Большую роль в классическом балете играет так называемый «танец-действие» (Pas d’action), жанр, выдвинутый передовыми хореографами кон­ца XVIII столетия как опыт объединения «классического» танца и панто­мимы. В хореографии такое объединение достигалось нередко, но балетная музыка до реформы Чайковского в очень малой степени отражала сущность этого богатого жанра.

К сказанному необходимо добавить следующие пояснения. Балетный термин «вариация» не следует смешивать с понятием вариации в музыке. В балете — это небольшой сольный танец, не заключающий в себе никаких элементов варьирования, то есть видоизмененного повторения предшествую­щего. В этом же смысле применяется слово вариация и в балетных парти­турах. Впрочем, Чайковский, с его склонностью связывать и объединять от­дельные части музыкального целого, вносит иногда в жанр балетных вариа­ций и элементы музыкального варьирования. Балетные понятия «адажио* и «аллегро» не следует отождествлять с соответствующими музыкально-темповыми обозначениями. Они совпадают лишь в самом общем смысле, как понятия медленного и быстрого танцев. Но в пределах балетного адажио мо­гут быть различные виды медленных музыкальных темпов: adagio, andante, lento. Соответственно—и в пределах балетного аллегро (allegro, vivo, presto).

Сохранение Чайковским традиционных балетных жанров и форм нель­зя объяснять только тем, что он находился в зависимости от постановщи­ков-балетмейстеров, устанавливавших и корректировавших общие рамки его работы. Дело, во-первых, в том, что рутинность и обветшалость существо­вавшей в то время практики балетных композиторов отнюдь не означала обветшалости самих жанров, в которых они писали. Ибо эти жанры были неразрывно связаны с сочным и жизненным в основе своей искусством классической хореографии. Во-вторых, будучи смелым реформатором, Чай­ковский всегда придавал большое значение преемственности и традиции.
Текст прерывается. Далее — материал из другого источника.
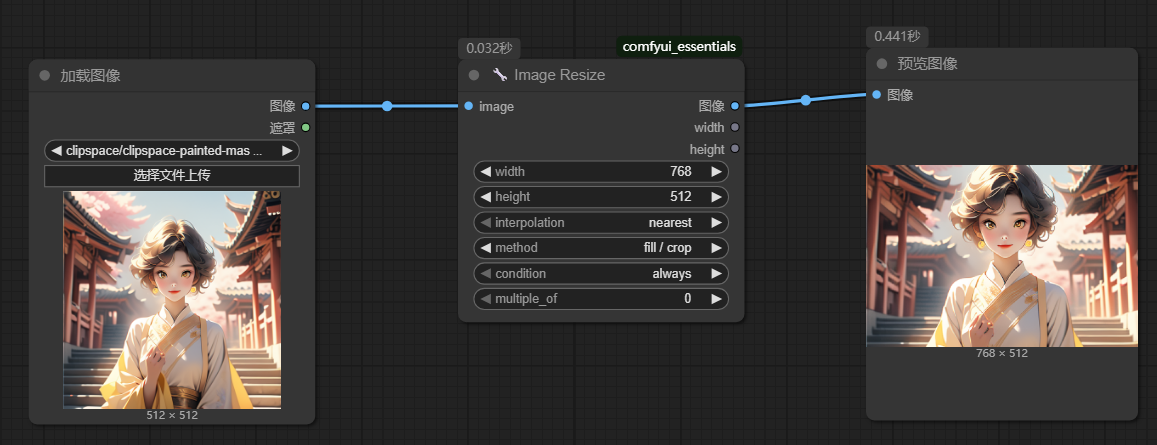Click the 图像 output port on 加载图像 node
Image resolution: width=1157 pixels, height=445 pixels.
click(x=305, y=106)
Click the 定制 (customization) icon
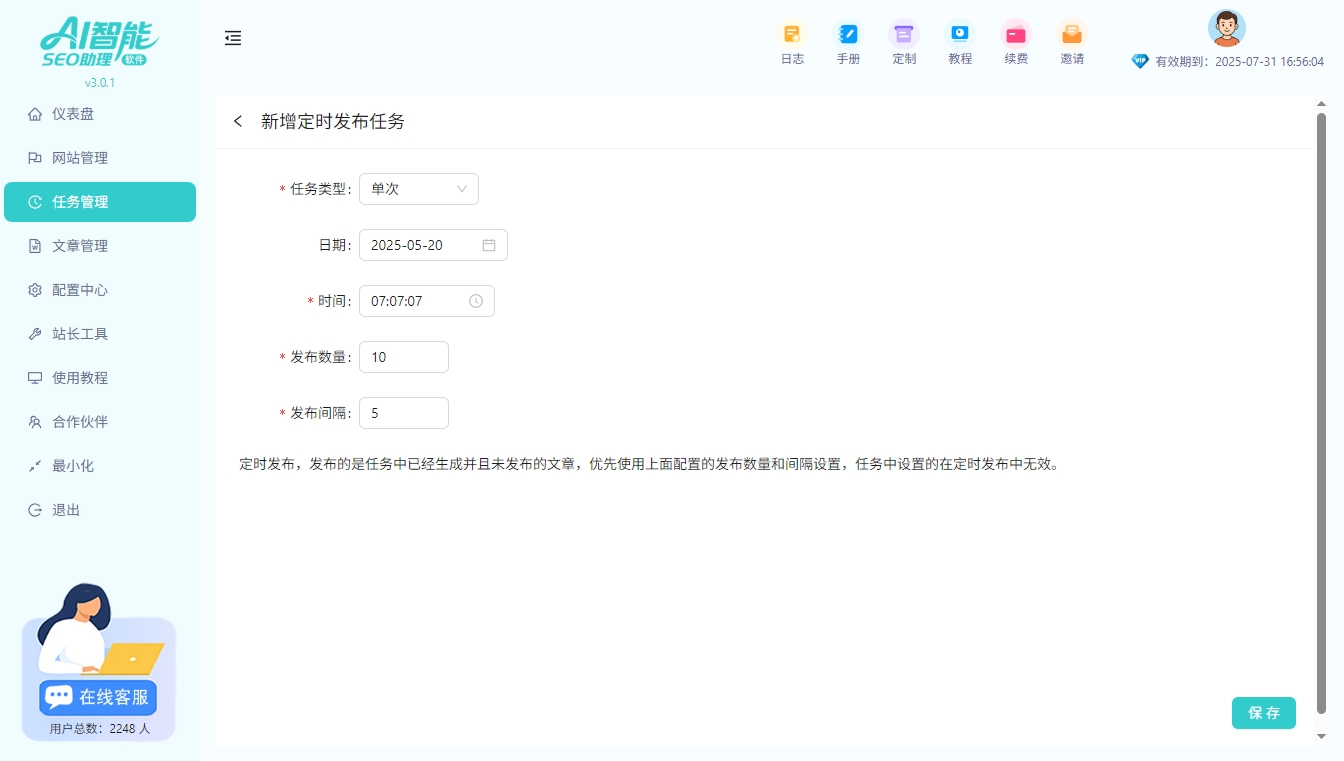The width and height of the screenshot is (1344, 761). 904,42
Из­вестно, например, как он был критичен к предвзятому, надуманному рефор­маторству в опере (в частности—к оперным теориям Вагнера) и какую бережность по отношению к традиции проявлял в своем собственном опер­ном творчестве. В этом, помимо всего прочего, проявлялась потребность сохранить контакт с широким слушателем, уважение к тому, что привычно, общезначимо, что стало органической частью музыкального быта простых людей. Все сказанное относится и к балетам: критически пересматривая и реформируя балетную музыку, Чайковский сохраняет в ней все жизнеспо­собное и поддающееся творческому развитию.

Обновление и развитие традиционных форм балетной музыки особенно отчетливо проявляется в балетных вальсах Чайковского. Вальсы и валь-сообразные движения, наряду с широкими симфонизированными адажио, служат опорными точками его балетов. Это обычно моменты светлой лири­ки, выражение торжествующей красоты, мощи и чувственного обаяния жиз­ни. Ритм вальса обладает свойствами мягко-волнистого, как бы «парящего» движения. У Чайковского эти свойства получают широкое эмоциональное истолкование: вальс становится выражением освобожденного чувства, ро­мантически «парящей» души. Но вместе с тем «вальсовость» (как прибли­жение к бытовому жанру) придает этому высокому полету чувств земную теплоту и лиричность. В этом, между прочим, существенное отличие светлой романтики Чайковского от гораздо более холодных и отвлеченных «идеаль­ных» образов Листа.

Сказанное прежде всего относится к замечательным «большим» валь­сам Чайковского, где с особенной непосредственностью раскрывается лири­ческая стихия его творчества.

Впечатляющая художественная сила вальсов Чайковского исходит пре­жде всего от их мелодий, которые «одна другой пластичнее, певучее и увле­кательнее, льются как из рога изобилия». Но это отнюдь не «выставки» красивых музыкальных тем: в последование, изложение и развитие мелодий композитор вносит свою захватывающую музыкальную драматургию. При непосредственном восприятии мы не фиксируем на этом особого внимания, чувствуя лишь, что лирические волны музыки прибывают с неослабевающей силой. Но небольшая «анатомия» музыки показывает закономерность этого впечатления, которого композитор добивается определенной системой приемов.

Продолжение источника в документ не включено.